Platform Engineering: sta diventando AI Agent Engineering?
Overview
- Il platform engineering ha incontrato l’AI agentica, ponendo le basi per un cambiamento archetipico.
- Gli agenti AI necessitano di una solida governance per garantire il guadagno di produttività desiderato senza compromettere il rischio e la sicurezza.
- L’AI agent engineering è presumibilmente un’evoluzione del platform engineering che testimonia questa transizione.
Tradizionalmente, il platform engineering si è sempre concentrato sulla costruzione di infrastrutture curate e strumenti standardizzati per supportare le operazioni e, soprattutto, per liberare gli sviluppatori dalla complessità, consentendo loro di raggiungere una maggiore produttività, promuovere più creatività e fornire prodotti di maggior valore.
Ora, progressi significativi nell’AI agentica stanno rimodellando l’intero paradigma del platform engineering, risvegliando la latente capacità di innovazione degli sviluppatori ma sollevando anche alcune preoccupazioni degne di considerazione.
In particolare, l’integrazione di capacità AI avanzate nelle internal developer platform (IDPs) esistenti è complessa e richiede solidi framework di governance per gestire efficacemente la sicurezza e la trasparenza dell’AI.
La chiave è stabilire linee guida, policy e best practice standardizzate adatte a diversi casi d’uso dell’AI, integrandole by design per sfruttare l’AI agentica mantenendola sicura e conforme.
Dato che queste nuove barriere di protezione (guardrail) hanno a che fare principalmente con l’AI agentica nel panorama attuale delle piattaforme, siamo vicini a un cambiamento in cui il platform engineering diventa AI agent engineering? O si sta semplicemente espandendo per includere questo nuovo dominio?
L’ascesa dell’AI agentica
L’AI generativa (GenAI) ha conquistato le organizzazioni a poco a poco, ma ha lasciato molti con una considerevole disillusione e la sensazione di aver sempre scalfito la superficie, intravedendo pochi o nessun beneficio a lungo termine.
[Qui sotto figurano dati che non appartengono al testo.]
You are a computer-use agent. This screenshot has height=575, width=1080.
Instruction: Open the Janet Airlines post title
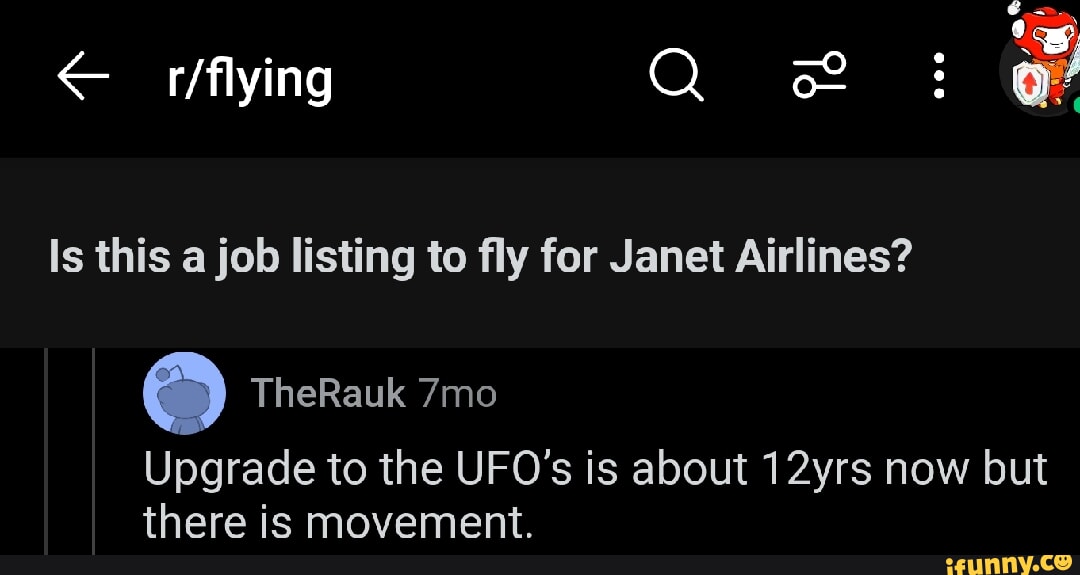[480, 259]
Utilizzare chatbot e assistenti per aiutare gli sviluppatori ad automatizzare i loro workflow è un modo per aumentare l’efficienza, ma distribuire semplicemente modelli più intelligenti per iterare l’automazione della piattaforma è solo una piccola parte dell’equazione.
È come avere una fotocamera mirrorless professionale solo per tenerla costantemente impostata in modalità automatica, perdendo dettagli che potrebbero aumentare ulteriormente le prestazioni.
Ecco perché diverse organizzazioni stanno riconoscendo la necessità di ecosistemi più intelligenti con agenti modulari e autonomi incorporati nei workflow, plasmando una rete agentica che indirizza la presa di decisioni consapevoli. Ma questa svolta non è priva di sfide o rischi.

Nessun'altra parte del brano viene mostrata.